Department of Earth Sciences, University of Toronto, Toronto, Canada.
PLoS One. 2018 Aug 23;13(8):e0202214. doi: 10.1371/journal.pone.0202214. eCollection 2018.
This paper investigates suitability of supervised machine learning classification methods for classification of biomes using pollen datasets. We assign modern pollen samples from Africa and Arabia to five biome classes using a previously published African pollen dataset and a global ecosystem classification scheme. To test the applicability of traditional and machine-learning based classification models for the task of biome prediction from high dimensional modern pollen data, we train a total of eight classification models, including Linear Discriminant Analysis, Logistic Regression, Naïve Bayes, K-Nearest Neighbors, Classification Decision Tree, Random Forest, Neural Network, and Support Vector Machine. The ability of each model to predict biomes from pollen data is statistically tested on an independent test set. The Random Forest classifier outperforms other models in its ability correctly classify biomes given pollen data. Out of the eight models, the Random Forest classifier scores highest on all of the metrics used for model evaluations and is able to predict four out of five biome classes to high degree of accuracy, including arid, montane, tropical and subtropical closed and open systems, e.g. forests and savanna/grassland. The model has the potential for accurate reconstructions of past biomes and awaits application to fossil pollen sequences. The Random Forest model may be used to investigate vegetation changes on both long and short time scales, e.g. during glacial and interglacial cycles, or more recent and abrupt climatic anomalies like the African Humid Period. Such applications may contribute to a better understanding of past shifts in vegetation cover and ultimately provide valuable information on drivers of climate change.
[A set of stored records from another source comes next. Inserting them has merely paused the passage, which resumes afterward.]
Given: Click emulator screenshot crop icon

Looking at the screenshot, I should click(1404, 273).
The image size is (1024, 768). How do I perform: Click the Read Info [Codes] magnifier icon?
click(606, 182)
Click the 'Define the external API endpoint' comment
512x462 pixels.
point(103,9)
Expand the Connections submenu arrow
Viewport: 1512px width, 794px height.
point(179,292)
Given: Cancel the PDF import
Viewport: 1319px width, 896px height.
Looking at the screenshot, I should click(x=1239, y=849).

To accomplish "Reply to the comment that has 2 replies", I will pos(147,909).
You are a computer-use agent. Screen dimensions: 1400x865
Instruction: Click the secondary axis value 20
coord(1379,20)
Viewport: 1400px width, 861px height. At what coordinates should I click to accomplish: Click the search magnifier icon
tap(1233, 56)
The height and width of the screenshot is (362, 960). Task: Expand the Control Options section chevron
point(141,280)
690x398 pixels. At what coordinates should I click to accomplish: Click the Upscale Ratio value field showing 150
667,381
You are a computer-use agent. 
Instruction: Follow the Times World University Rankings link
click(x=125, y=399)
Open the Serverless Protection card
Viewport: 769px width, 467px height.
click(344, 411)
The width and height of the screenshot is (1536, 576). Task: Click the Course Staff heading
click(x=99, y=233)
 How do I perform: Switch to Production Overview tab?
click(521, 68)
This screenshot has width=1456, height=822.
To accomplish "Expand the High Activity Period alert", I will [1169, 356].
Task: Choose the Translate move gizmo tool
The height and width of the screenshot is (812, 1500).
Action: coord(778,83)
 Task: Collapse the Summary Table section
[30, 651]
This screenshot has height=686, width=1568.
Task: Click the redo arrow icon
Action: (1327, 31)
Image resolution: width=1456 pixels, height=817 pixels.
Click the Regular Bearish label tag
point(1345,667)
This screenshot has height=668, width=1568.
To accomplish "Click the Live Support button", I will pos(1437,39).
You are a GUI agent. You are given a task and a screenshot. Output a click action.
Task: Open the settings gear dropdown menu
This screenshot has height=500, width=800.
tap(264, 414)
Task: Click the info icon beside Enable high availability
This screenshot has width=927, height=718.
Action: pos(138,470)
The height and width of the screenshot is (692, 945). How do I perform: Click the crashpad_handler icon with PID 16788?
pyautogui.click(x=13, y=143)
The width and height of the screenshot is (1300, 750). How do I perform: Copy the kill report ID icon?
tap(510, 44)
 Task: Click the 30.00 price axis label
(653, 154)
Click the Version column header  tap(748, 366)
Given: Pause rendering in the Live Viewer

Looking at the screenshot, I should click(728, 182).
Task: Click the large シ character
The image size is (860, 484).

本文研究了监督机器学习分类方法在使用花粉数据集进行生物群落分类中的适用性。我们使用先前发表的非洲花粉数据集和全球生态系统分类方案,将来自非洲和阿拉伯的现代花粉样本分配到五个生物群落类别中。为了测试传统和基于机器学习的分类模型在从高维现代花粉数据预测生物群落任务中的适用性,我们总共训练了 8 个分类模型,包括线性判别分析、逻辑回归、朴素贝叶斯、K-最近邻、分类决策树、随机森林、神经网络和支持向量机。我们在独立测试集上对每个模型从花粉数据预测生物群落的能力进行了统计测试。随机森林分类器在根据花粉数据正确分类生物群落的能力方面优于其他模型。在这 8 个模型中,随机森林分类器在用于模型评估的所有指标上得分最高,并且能够高度准确地预测五个生物群落类别中的四个,包括干旱、山地、热带和亚热带封闭和开放系统,例如森林和热带稀树草原/草原。该模型具有准确重建过去生物群落的潜力,有待于应用于化石花粉序列。随机森林模型可用于研究长时间和短时间尺度上的植被变化,例如在冰期和间冰期循环期间,或更近期和突然的气候异常,如非洲湿润期。这些应用可能有助于更好地了解过去植被覆盖的变化,并最终提供有关气候变化驱动因素的有价值信息。